─── Data provided ───
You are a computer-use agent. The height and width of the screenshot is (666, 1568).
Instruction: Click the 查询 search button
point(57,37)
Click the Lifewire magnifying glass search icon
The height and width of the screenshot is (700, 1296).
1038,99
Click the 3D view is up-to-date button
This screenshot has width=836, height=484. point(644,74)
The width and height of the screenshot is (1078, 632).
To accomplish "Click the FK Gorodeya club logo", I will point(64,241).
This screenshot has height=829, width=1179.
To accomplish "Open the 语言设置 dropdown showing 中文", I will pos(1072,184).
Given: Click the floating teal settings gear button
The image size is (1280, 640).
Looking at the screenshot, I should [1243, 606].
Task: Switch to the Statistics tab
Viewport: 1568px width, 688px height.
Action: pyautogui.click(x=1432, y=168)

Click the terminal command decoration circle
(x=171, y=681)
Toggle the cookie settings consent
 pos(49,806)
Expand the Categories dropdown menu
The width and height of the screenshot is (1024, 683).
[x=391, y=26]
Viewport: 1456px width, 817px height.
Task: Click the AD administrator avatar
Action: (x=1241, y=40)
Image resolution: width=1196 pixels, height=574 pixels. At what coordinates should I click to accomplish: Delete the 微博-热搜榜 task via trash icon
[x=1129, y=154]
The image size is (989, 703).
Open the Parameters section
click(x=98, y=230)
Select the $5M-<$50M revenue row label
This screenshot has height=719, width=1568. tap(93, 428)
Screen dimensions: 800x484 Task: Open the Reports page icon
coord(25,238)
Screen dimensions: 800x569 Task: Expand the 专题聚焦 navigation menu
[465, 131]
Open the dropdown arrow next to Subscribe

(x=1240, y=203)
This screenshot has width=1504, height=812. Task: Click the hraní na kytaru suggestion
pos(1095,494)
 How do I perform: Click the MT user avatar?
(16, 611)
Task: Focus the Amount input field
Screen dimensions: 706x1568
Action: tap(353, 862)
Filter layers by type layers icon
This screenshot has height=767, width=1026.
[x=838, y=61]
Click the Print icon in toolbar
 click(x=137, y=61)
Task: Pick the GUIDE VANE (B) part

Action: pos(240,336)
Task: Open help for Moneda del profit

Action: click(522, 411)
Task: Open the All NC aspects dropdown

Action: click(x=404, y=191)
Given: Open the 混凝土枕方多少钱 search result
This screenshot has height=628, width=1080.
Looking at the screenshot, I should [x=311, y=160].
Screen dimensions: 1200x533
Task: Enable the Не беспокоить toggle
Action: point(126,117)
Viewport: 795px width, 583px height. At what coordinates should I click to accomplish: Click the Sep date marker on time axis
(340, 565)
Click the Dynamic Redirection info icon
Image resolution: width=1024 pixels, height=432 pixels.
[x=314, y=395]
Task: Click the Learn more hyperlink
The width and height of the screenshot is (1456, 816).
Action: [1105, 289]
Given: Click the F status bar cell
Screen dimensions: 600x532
───
» Task
Check each line of the records above for the word "Given", count the lines that have it, and give only the count.

» Result for this exercise
3